A reader asked what my interest in Sin in the Second City — the history of the Everleigh brothel in Chicago — was. The short answer is that I’m interested in the demimonde. We do work with certain types of. . .unsavory. . .individuals in our books and stories. Audrey Breckstone, for instance, runs a whorehouse in Boss Conrad’s territory on Surebleak, so reading about Chicago May and the Everleigh sisters could be annointed as “research.” But, yanno, everything’s research when you write fiction — see “grist for the mill.”
What also interested me about the Everleigh’s story was the fabric of Chicago at the turn of the century (frequent auditors of this journal will recall that I’m also guilty of reading The Devil in the White City), of which the club, and the Levee and the First Ward were all vibrant strands, the larger fabric of the nation at the time, and the. . .ease with which sexual hysteria gave birth to what became the FBI.
I must say that Sin in the Second City is miles above The Story of Chicago May in terms of author competence and, therefore, this reader’s enjoyment. Nuala O’Faolain seemed, at best, baffled by her subject, frustrated with actions that made no sense to a memoirist trying to get into another woman’s head. Ultimately, her attempt left me unsatisfied, and a little annoyed at her whispered conclusion that such women as May, really, don’t deserve the scrutiny of history.
Karen Abbott, on the other hand, is a reporter. She writes a clean hand, and brings a firm, largely non-judgmental voice to her narrative. Her book was a pleasure to read, and I came away from it with a nice headful of thoughts and ideas. Ms. Abbott learned that very valuable lesson — News (and History) is People.

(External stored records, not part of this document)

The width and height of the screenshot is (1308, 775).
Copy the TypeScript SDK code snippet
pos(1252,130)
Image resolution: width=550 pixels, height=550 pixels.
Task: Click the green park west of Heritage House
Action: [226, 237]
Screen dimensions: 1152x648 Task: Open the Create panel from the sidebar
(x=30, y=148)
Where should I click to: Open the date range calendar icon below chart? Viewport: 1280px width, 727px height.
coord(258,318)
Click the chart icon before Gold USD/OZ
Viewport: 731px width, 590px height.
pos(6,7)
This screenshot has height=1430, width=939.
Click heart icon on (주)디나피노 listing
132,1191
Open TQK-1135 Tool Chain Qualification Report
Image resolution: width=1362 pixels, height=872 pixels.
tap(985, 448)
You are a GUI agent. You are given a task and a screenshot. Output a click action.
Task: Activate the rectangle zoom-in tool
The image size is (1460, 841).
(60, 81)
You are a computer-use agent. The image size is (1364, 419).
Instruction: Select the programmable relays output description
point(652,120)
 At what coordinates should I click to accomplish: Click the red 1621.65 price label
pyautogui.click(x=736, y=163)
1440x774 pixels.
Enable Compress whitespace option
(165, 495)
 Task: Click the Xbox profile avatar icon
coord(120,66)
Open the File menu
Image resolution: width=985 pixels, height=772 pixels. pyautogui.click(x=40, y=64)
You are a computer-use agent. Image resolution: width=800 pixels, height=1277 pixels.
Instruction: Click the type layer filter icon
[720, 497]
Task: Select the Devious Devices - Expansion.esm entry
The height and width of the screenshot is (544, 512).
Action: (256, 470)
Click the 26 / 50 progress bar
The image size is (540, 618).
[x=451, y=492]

Granted, part of the difference in the richness of the narration is the available records. May left a book, written after she was “reformed” and apparently none too factual. There were some police and prison records, a few newspaper reports. She was a part of the scenery of her time, only briefly elevated to newswothiness by her membership in a particularly inept criminal enterprise.
The Everleigh sisters, on the other hand, strove to be seen, to make a mark, to be favorably reviewed. Their club was patronized by Chicago’s wealthiest and best-placed men. They were firm pillars of the First Ward, if only for the staggering amount of protection money they paid.
They were also interesting to me because of their enlightened business model. They ran a whorehouse in Chicago in the early 1900s. At a time when their nearest competitor was charging $10 (in 1900-bucks, now) a trick, the Everleigh “butterflies” charged a whopping $50 per client. The girls were seen by a real doctor retained by the house, who, among other benefits, advised them to adopt what the Chicago Vice Commission some years later characterized as “perversion” in order to avoid disease and “other problems.” An Everleigh harlot could expect to earn (“take-home pay,” if you will) between $50 and $400 a week (in 1900-bucks). The “butterflies” were the healthiest, best-paid sex workers in the city of Chicago. It was a business model that succeeded brilliantly, and by its success ought to have inspired others to take up their methods.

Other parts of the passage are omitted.